Monday, 22 April 2019

The Border, by Don Winslow. 

            This is the last book of master crime-writer Don Winslow’s trilogy which started with ‘The Power of the Dog’, followed by ‘The Cartel’.  Now this magnificent, terrible story of the drug war between Mexico and the USA comes to an end;  several of the major characters have died, including Adan Barrera, ‘El Senor’, supreme leader of the Sinaloa drug cartel, with whom the Mexican government negotiated a deal:  if they gave his cartel autonomy, then the myriad killings of innocent people could be kept to a more ‘manageable’ level.
            Yep, sounds like a plan.  But Barrera has now been murdered and his cartel is exposed to a take-over from rivals for whom brutality, sadism and ferocity are meat and drink:  the butchering of innocents resumes, as does increased trafficking of heroin across the border to the cartels’ biggest customer – the USA.
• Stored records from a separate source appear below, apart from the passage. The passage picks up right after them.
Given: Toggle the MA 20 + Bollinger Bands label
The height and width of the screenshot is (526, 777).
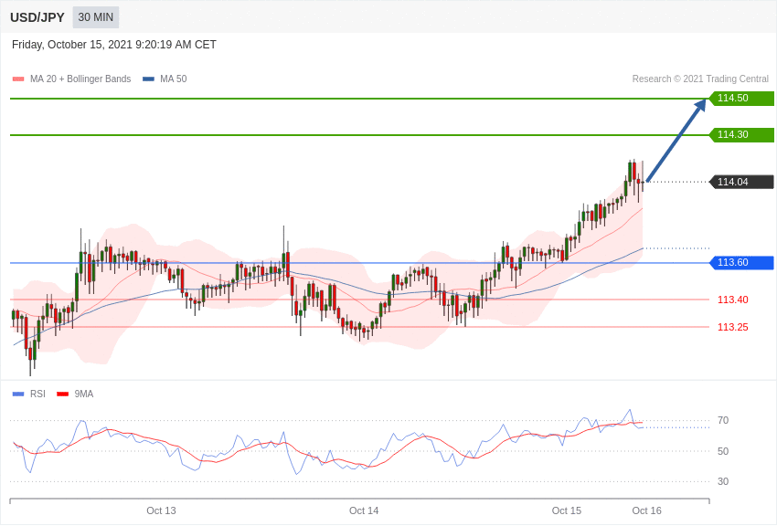Looking at the screenshot, I should 80,79.
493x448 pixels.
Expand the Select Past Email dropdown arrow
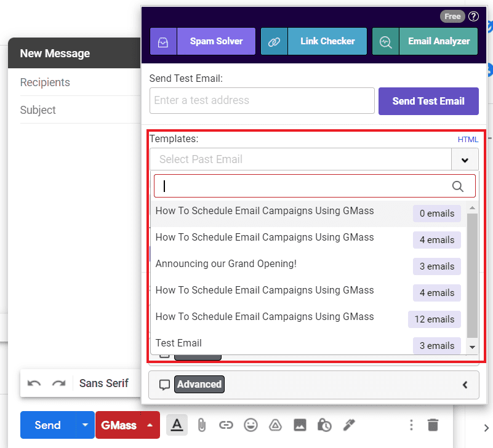click(x=465, y=160)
            New Head of the Drug Enforcement Agency Art Keller is once again at the helm of a special undercover unit tasked with tracing  heroin shipments and money laundering movements by the bankers believed to be attached to the cartels, and what he eventually discovers is information to chill his blood, if only it can be proven:  not only is drug money laundered by being provided as seed-money in New York hedge fund operations,  but the faceless people borrowing laundered Mexican drug money reside at the very top:  the new White House administration.  Art Keller has always been a Lone Wolf and as such will never be popular.  But he is brave and honourable and believes in doing the right thing, and the right thing here is to expose the corruption and rot within those at the highest levels, those whose only god is money.  He knows it is a battle he cannot win.
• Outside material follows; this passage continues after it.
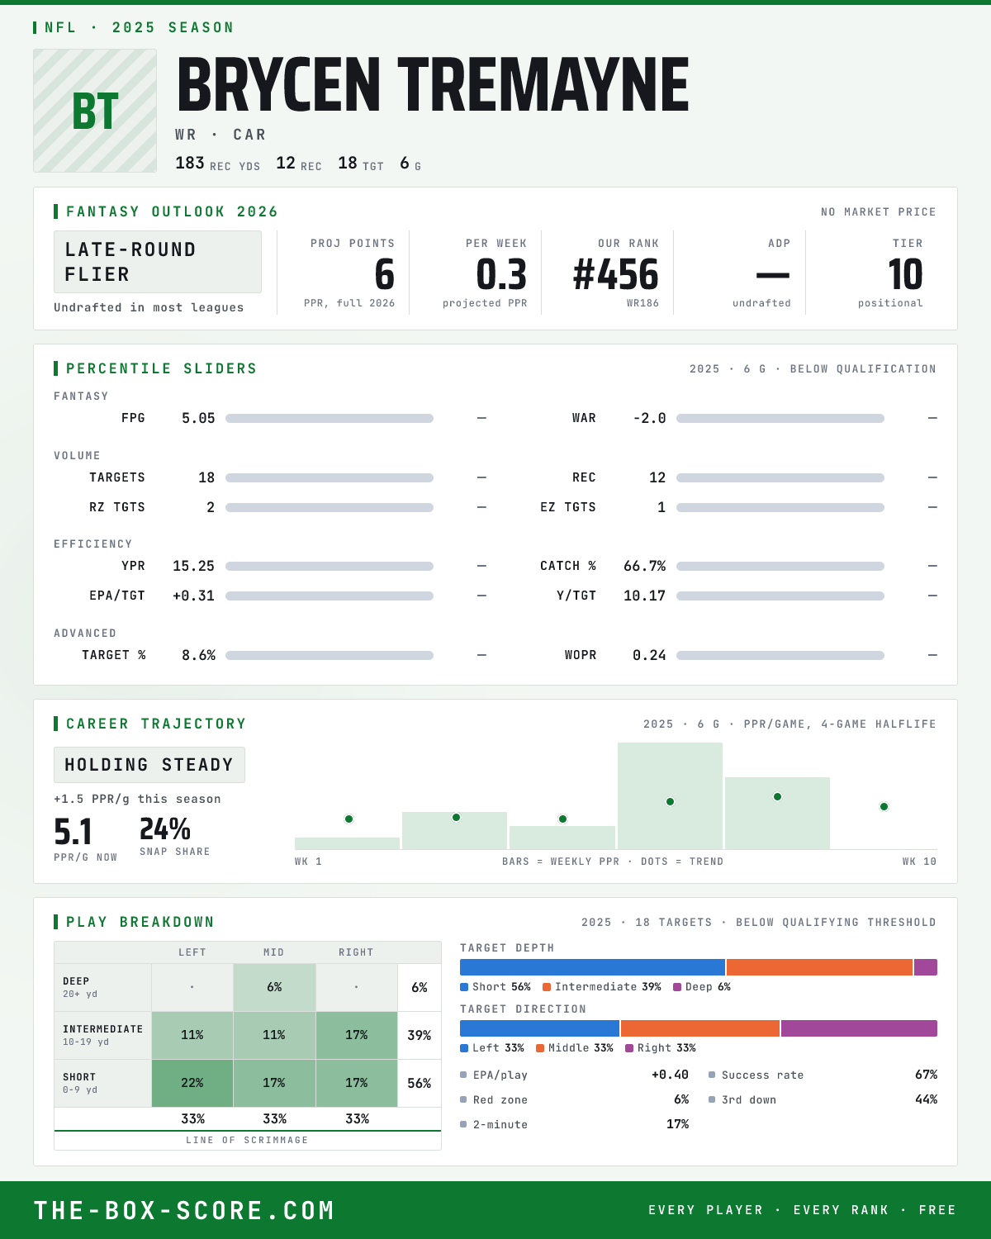Select the deep middle 6% heatmap cell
            ‘The Border’ teems with characters that delight and horrify the reader.  The violence is gut-churningly graphic – there is no escape for us as the gory, bloody war that will never be won proceeds onwards;  instead we can only marvel at Don Winslow’s genius at bringing this monumental tragedy to life with such cruel realism:  although this is a work of fiction, it was all based on factual events, but the question remains:  what is so fundamentally wrong with American society that they must continually seek the anaesthetic release from pain for, as long as there are buyers of poison, there will be vendors.  Why? 
            This is a master work.  SIX STARS.